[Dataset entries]

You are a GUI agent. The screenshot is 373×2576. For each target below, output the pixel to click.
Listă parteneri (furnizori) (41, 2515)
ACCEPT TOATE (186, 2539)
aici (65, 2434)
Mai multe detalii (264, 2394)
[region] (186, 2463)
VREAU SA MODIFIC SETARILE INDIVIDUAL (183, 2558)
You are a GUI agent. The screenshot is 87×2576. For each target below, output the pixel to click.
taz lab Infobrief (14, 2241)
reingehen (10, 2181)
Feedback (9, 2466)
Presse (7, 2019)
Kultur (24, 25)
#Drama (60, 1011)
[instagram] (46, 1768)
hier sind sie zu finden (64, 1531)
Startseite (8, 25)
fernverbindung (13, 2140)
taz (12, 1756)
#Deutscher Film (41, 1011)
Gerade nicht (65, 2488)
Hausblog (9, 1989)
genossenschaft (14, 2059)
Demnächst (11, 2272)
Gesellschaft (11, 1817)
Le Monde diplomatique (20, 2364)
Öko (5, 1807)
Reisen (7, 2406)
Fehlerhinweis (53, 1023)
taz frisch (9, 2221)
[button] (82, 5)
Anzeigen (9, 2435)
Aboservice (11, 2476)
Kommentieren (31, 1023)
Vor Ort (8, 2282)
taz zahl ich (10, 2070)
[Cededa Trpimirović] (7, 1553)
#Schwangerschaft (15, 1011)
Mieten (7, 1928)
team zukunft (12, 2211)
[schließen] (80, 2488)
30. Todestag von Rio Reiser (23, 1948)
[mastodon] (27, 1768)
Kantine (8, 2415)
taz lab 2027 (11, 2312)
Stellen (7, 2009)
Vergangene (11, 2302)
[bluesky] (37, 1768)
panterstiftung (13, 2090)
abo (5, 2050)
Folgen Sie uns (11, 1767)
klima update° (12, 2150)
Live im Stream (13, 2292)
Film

* _Work order_: A single number is expected: how many lines in the entries above hold the word "target".

* _Your solution_: 2